Britain is not nor ever has been self sufficient in food. It is not valid
both to seek national security by joining EC and through ring fencing 'farm'
land from other development.
Before we acknowledge self sufficiency in food as a national target we
should query the advisability of importing out of season vegetables and
exotic fruits and basic foods from abroad- potatoes from Cyprus and mutton
from New Zealand. CAP pays farmers not to grow food on hundreds of
thousands of acres. CAP pays farmers to grow non food crops. Intervention
Board destroys tons of food annually. We grow and fish £billions for our
pets.
"HMG will, can, should, create full employment" In a no- longer industrial
society? The farmers stole (and steal) employment when they dismissed
agricultural workers in their hundreds of thousands, and intensified
ploughing,drilling, spraying and harvesting,into the work typically, of one
tractor driver servicing hundreds of acres. Whilst clinging unproductively
to land no longer needed for food production, and all this at public
expense.
The farmers banished their best customers when they banished the
farmworkers and delivered themselves into the hands of the supermarkets.
Farmers now, encouraged by the government, are misusing the land as
un-needed golfcourses, dirt tracks for off road vehicles,riding trails,and
any other money making activity, maintaining their priveleged position
accessing public money as agriculturalists and bolstering the land monopoly
and incidentally despoiling the landscape with jerry built industrial
prefabricated buildings.
The present blighted housing landscape.
The present land regime which delivers housing provision into the hands of
highly capitalised ,profit motivated construction companies and determines
the character of the new houses we see built will meet the ability to borrow
of the middle classes not the needs of those with the worst or no
housing. Architecturally vacuous housing schemes,'estates' of predictable
brick houses built on postage stamp plots, in segregated car owning
communities, with no acknowledgement of the local vernacular in variety,
size, style or materials such housing blights the countryside.

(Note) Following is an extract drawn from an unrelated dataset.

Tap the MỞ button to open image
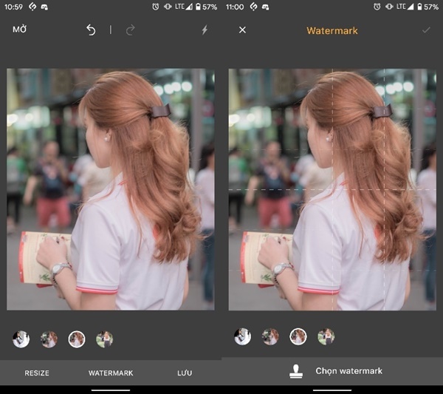[x=20, y=30]
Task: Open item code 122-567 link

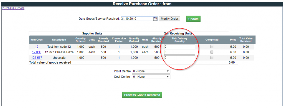Action: point(37,58)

The possibility is to free the imagination, experience, personality and
ingenuity of individual self builders. This is the way that the countryside
we know and respect was formed. What possible objection could there be to
reproducing the parks, village green, high street, 'shambles' etc of Saffron
Walden in Essex, creating another Abbottsbury in the countryside of Dorset
or a reproduction of Swanston village on the south of the Pentland hills of
Scotland?- in all of them allowing the spontanaity of size, materials,and
type which give our countryside and its regions their character This
could be done by radically relaxed planning restrictions and greatly
increasing building regulations.
The Great Wens
Large cities, especially metropoli are a very recent innovation. They were
a response to driving people off the land under the Enclosure Acts of the
1800's and the simultaneous onset of the Industrial Revolution requiring
large work forces living adjacent to manufactories. There are many reasons
to believe that Cities are redundant.
Increased motor car use and parking in streets not designed for them, the
saturation of car ownership ,air pollution, street crime, disease, and the
pressure on public services, and the concomitant sucking in of commuters ,
the attraction there of immigrants
Many factors suggest that cities are redundant, their structure crumbling
and their original role has died along with our industrial past and that
future trends will make city life intolerable.
The unthinking , uncritical apathy by HMG at the concentration of
population in the Souith East and in cities in general, fuels the demand for
housing in that area and suffers from the dearth of land to meet the
expansion needs of the concentrated population. Trying to meet these needs
in the South East is self defeating as it further increases the problem of
the growth of the city exacerbating the anomalies.
The location of the seat of government attracts population increase.
There is every reason to locate the administrative centre of national
government out of London. The South East of England is overcrowded.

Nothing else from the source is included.